About this exercise: What's needed is an exact copy of the lines from the one that contains "Select the second" to the end of the data below, leaving the pictures out.

Records for processing:
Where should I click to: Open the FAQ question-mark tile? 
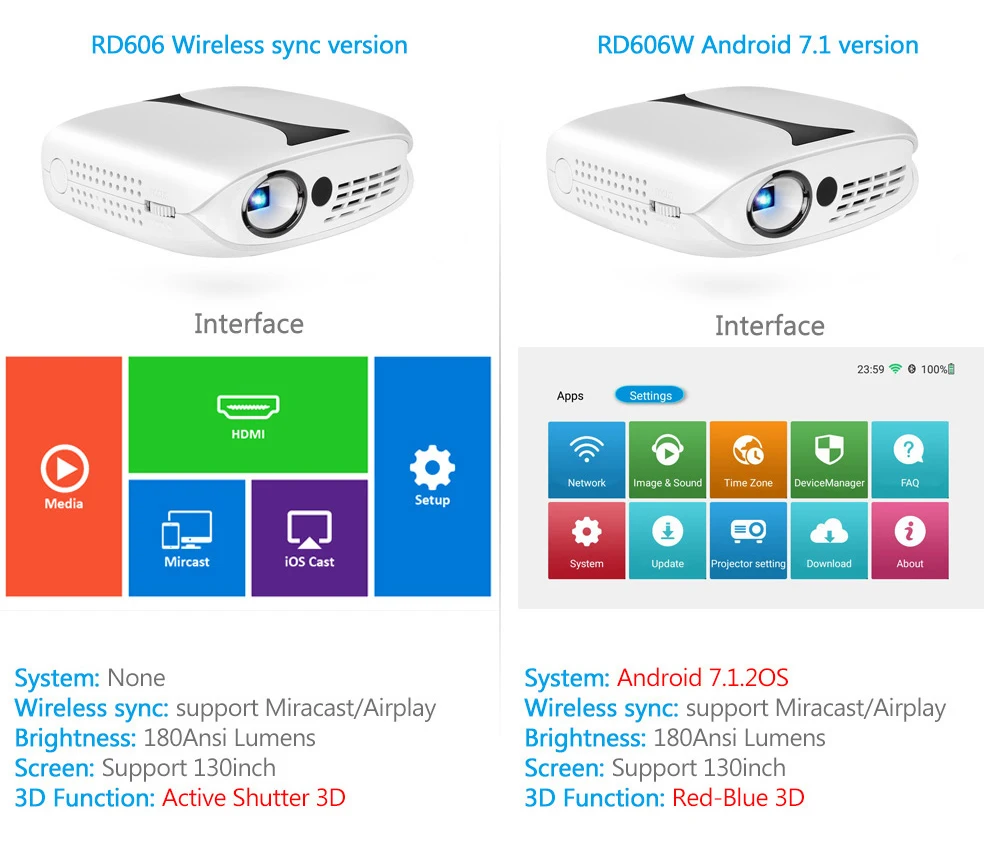[x=910, y=459]
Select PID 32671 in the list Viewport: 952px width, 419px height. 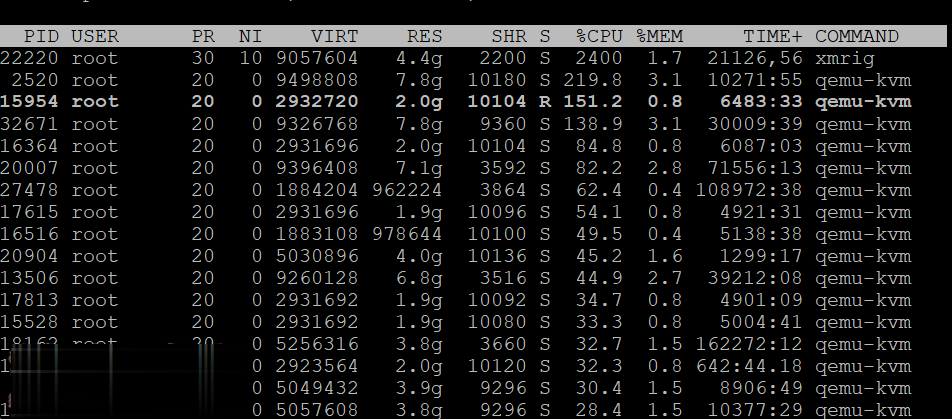(32, 124)
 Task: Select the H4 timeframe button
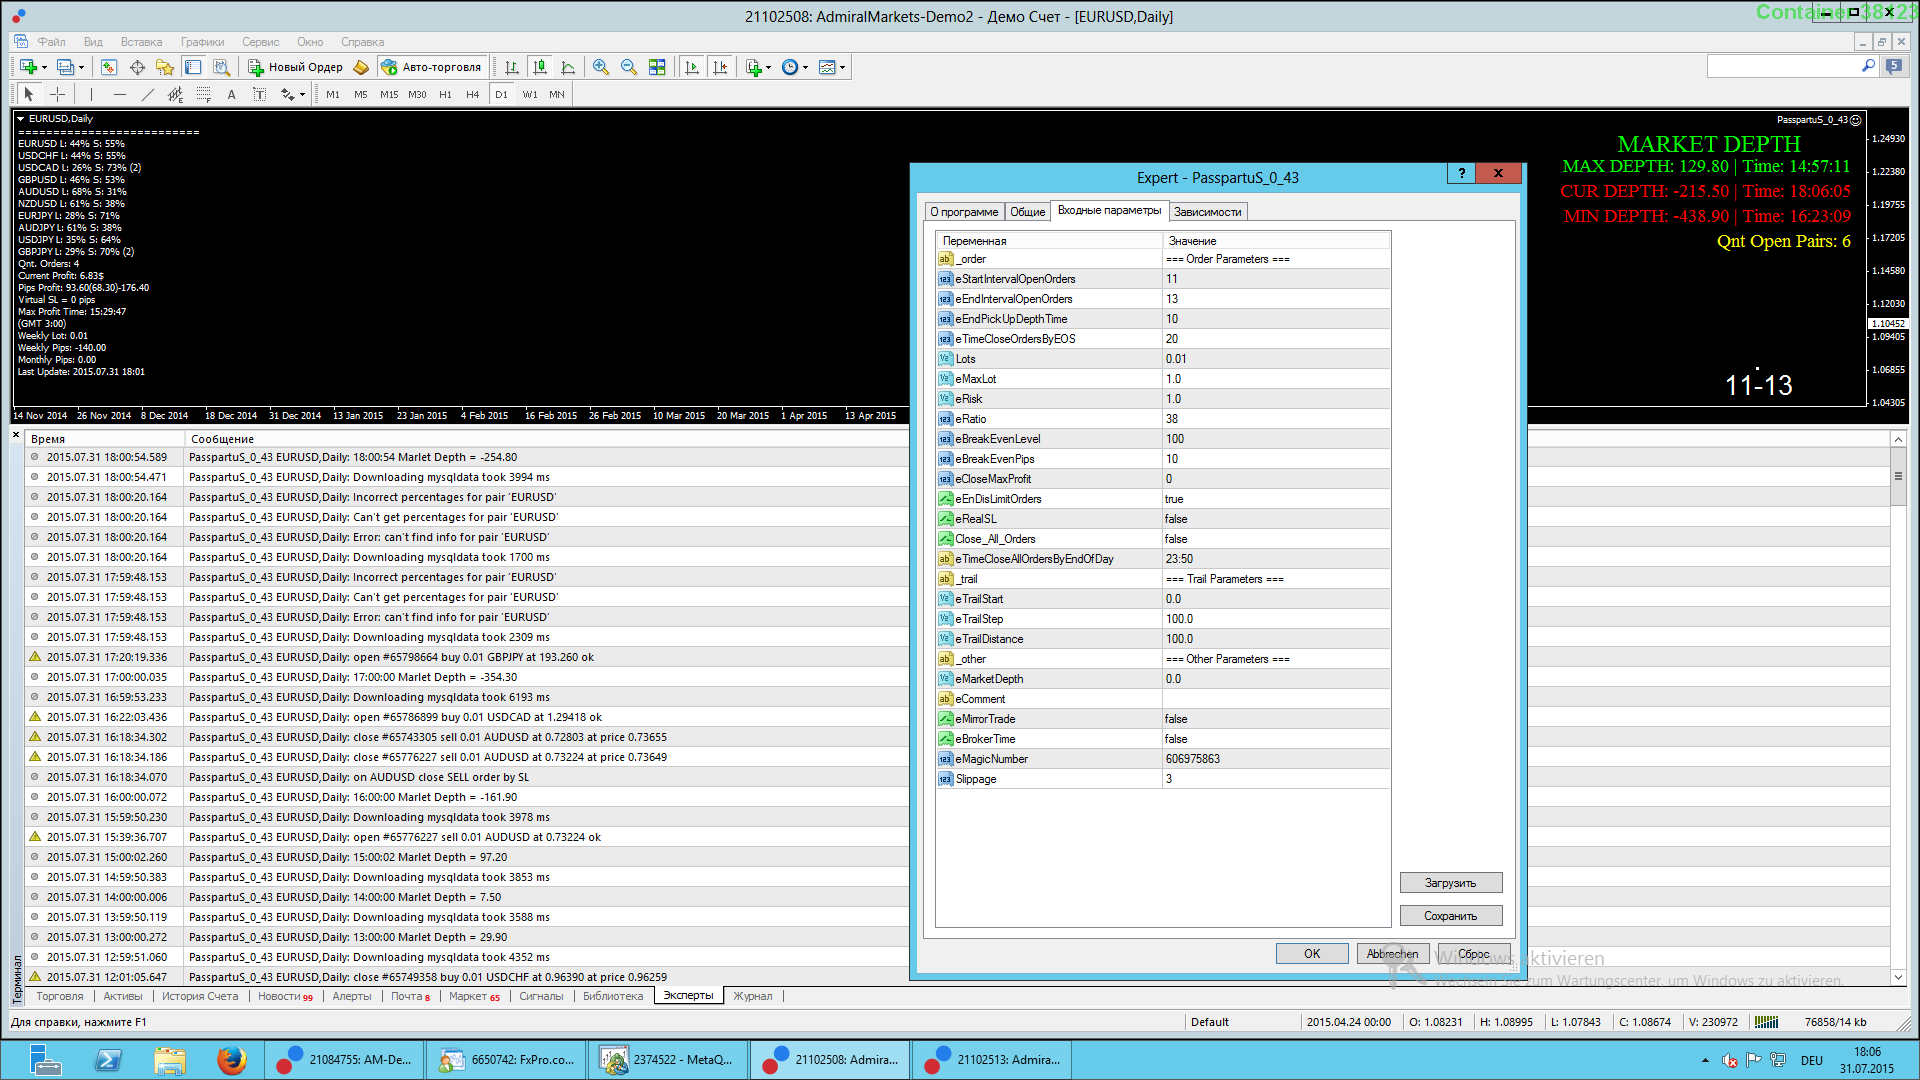473,94
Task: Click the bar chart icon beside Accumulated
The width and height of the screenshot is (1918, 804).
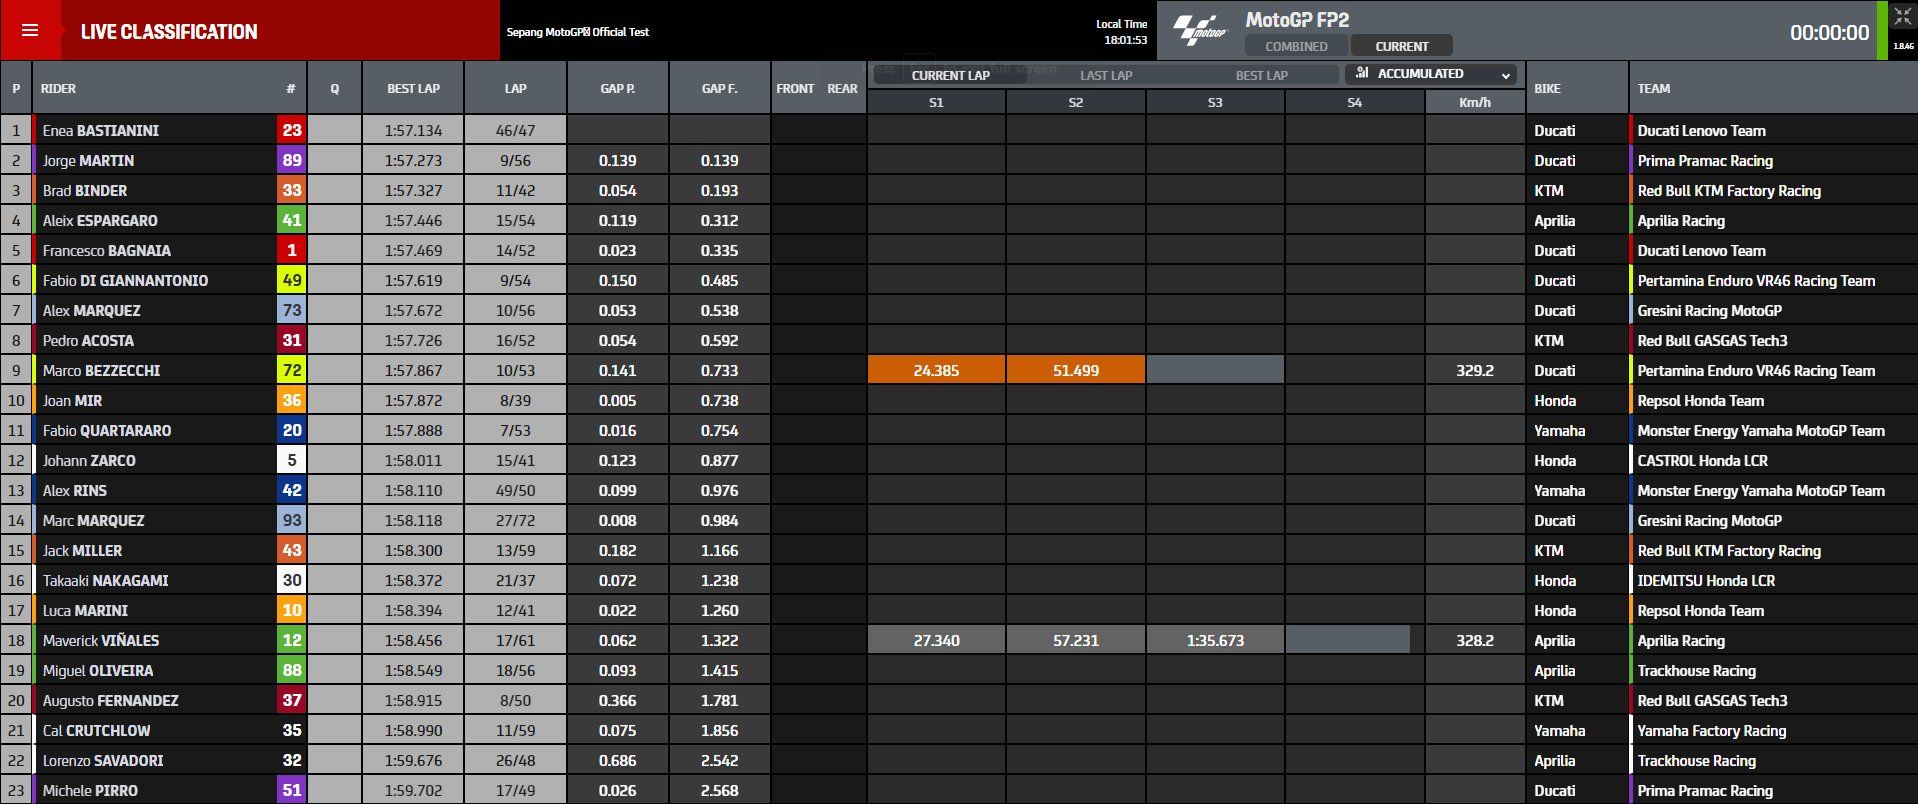Action: (x=1361, y=74)
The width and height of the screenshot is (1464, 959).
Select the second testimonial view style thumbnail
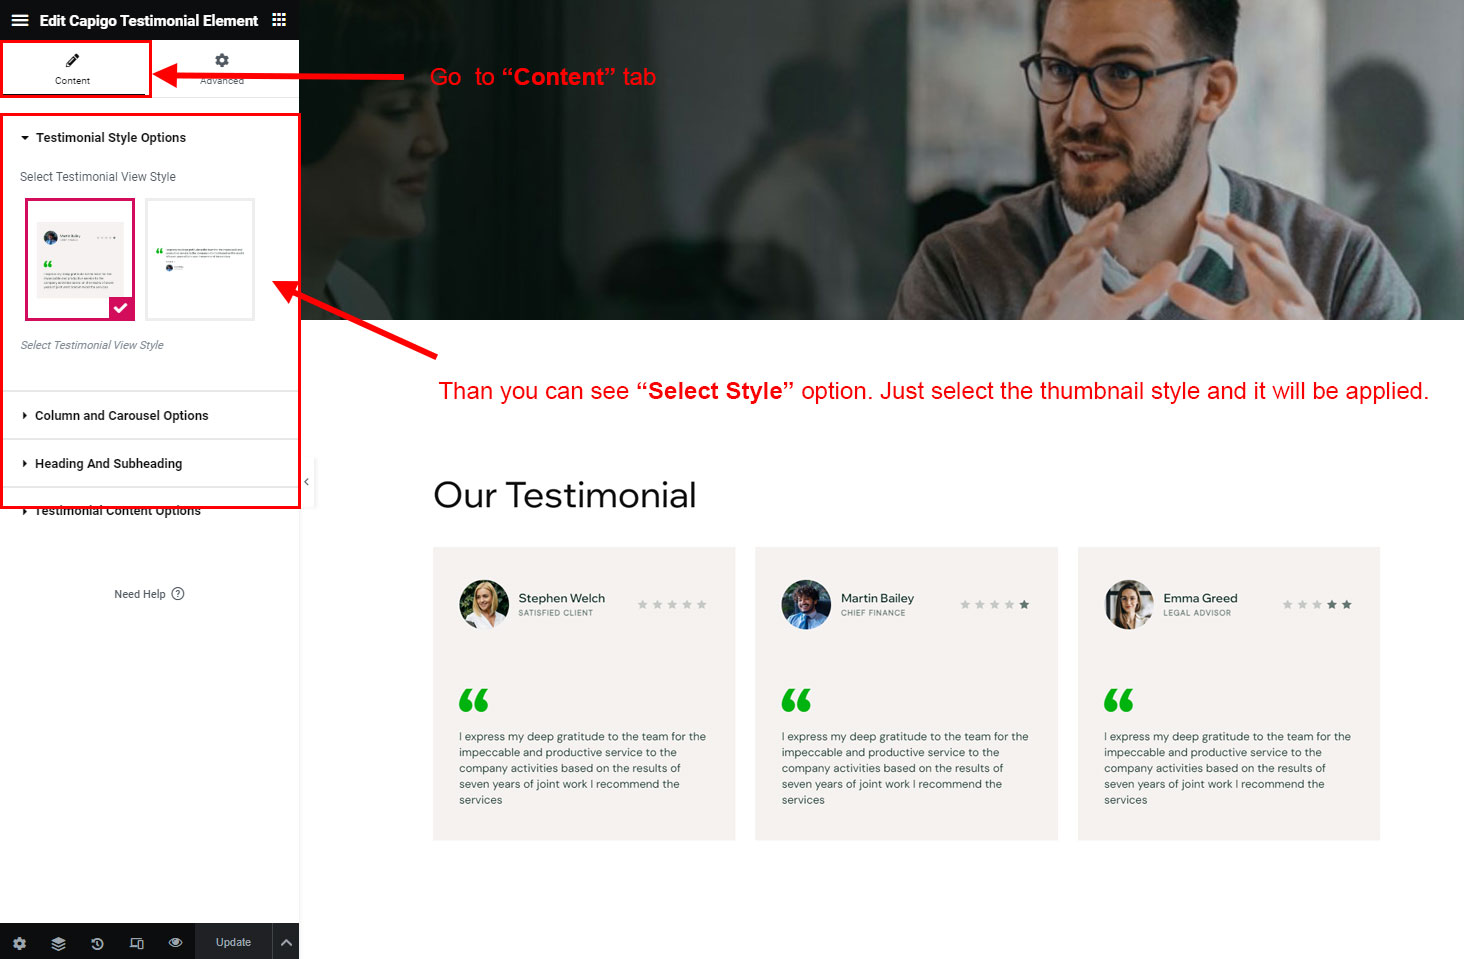pos(200,260)
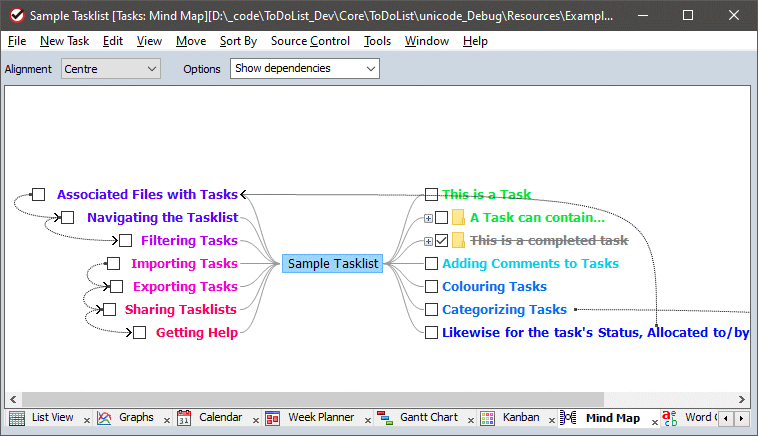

Response area:
Select the second testimonial view style thumbnail
pos(200,260)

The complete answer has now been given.